Audio Super-Resolution (SR) is an important topic as low-resolution recordings are ubiquitous in daily life. In this paper, we focus on the music SR task, which is challenging due to the wide frequency response and dynamic range of music. Many models are designed in time domain to jointly process magnitude and phase of audio signals. However, prior works show that approaches using Time-Domain Convolutional Neural Network (TD-CNN) tend to produce annoying artifacts in their waveform outputs, and the cause of the artifacts is yet to be identified. To the best of our knowledge, this work is the first to demonstrate the artifacts in TD-CNNs are caused by the phase distortion via a subjective experiment. We further propose Time-Domain Phase Repair (TD-PR), which uses a neural vocoder pre-trained on the wide-band data to repair the phase components in the waveform outputs of TD-CNNs. Although the vocoder and TD-CNNs are independently trained, the proposed TD-PR obtained better mean opinion score, significantly improving the perceptual quality of TD-CNN baselines. Since the proposed TD-PR only repairs the phase components of the waveforms, the improved perceptual quality in turn indicates that phase distortion has been the cause of the annoying artifacts of TD-CNNs. Moreover, a single pretrained vocoder can be directly applied to arbitrary TD-CNNs without additional adaptation. Therefore, we apply TD-PR to three TD-CNNs that have different architecture and parameter amount. Consistent improvements are observed when TD-PR is applied to all three TD-CNN baselines. Audio samples are available on the demo page.

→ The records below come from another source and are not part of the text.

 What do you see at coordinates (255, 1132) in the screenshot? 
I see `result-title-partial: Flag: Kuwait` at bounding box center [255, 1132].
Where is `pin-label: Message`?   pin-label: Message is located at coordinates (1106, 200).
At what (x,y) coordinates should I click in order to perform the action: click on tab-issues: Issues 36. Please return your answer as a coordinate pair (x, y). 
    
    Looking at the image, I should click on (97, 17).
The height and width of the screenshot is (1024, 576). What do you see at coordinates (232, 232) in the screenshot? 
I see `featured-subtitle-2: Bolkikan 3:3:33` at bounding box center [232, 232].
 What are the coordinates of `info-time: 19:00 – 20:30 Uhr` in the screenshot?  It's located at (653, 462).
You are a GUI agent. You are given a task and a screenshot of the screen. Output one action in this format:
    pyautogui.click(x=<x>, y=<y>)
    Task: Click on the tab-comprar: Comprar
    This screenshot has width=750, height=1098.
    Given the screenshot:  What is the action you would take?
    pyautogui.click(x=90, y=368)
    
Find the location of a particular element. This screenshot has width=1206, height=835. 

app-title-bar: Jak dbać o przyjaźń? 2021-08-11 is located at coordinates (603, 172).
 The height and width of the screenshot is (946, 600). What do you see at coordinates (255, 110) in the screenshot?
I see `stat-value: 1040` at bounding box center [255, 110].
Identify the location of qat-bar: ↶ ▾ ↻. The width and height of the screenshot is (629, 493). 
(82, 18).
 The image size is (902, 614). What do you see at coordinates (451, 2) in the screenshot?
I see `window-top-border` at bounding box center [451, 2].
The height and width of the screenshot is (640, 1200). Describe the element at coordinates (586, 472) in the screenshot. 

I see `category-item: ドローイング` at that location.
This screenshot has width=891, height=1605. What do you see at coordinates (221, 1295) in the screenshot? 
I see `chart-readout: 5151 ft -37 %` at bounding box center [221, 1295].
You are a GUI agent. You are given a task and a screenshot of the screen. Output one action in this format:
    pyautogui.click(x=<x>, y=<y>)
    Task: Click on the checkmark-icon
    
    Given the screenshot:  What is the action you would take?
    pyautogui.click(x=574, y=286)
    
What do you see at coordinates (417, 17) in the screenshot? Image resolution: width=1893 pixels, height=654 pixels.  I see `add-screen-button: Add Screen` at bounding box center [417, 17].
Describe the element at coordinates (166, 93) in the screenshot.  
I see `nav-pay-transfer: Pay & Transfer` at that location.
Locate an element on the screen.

翻译：音频超分辨率（SR）是一个重要课题，因为低分辨率录音在日常生活中普遍存在。本文聚焦于音乐SR任务，该任务因音乐宽频率响应与大动态范围而具有挑战性。许多模型在时域中设计，以联合处理音频信号的幅度与相位。然而，先前研究表明，使用时域卷积神经网络（TD-CNN）的方法往往在其波形输出中产生令人困扰的伪影，而伪影的成因尚待明确。据我们所知，本研究首次通过主观实验证明TD-CNN中的伪影是由相位失真引起的。我们进一步提出时域相位修复（TD-PR），该方法利用在宽带数据上预训练的神经声码器修复TD-CNN波形输出中的相位分量。尽管声码器与TD-CNN独立训练，所提出的TD-PR获得了更优的平均意见得分，显著提升了TD-CNN基线的感知质量。由于TD-PR仅修复波形的相位分量，感知质量的提升反过来表明相位失真正是TD-CNN产生恼人伪影的成因。此外，单个预训练声码器可直接应用于任意TD-CNN而无需额外适配。因此，我们将TD-PR应用于三种架构与参数量各异的TD-CNN。当TD-PR应用于所有三种TD-CNN基线时，观察到一致的性能提升。音频样本可于演示页面获取。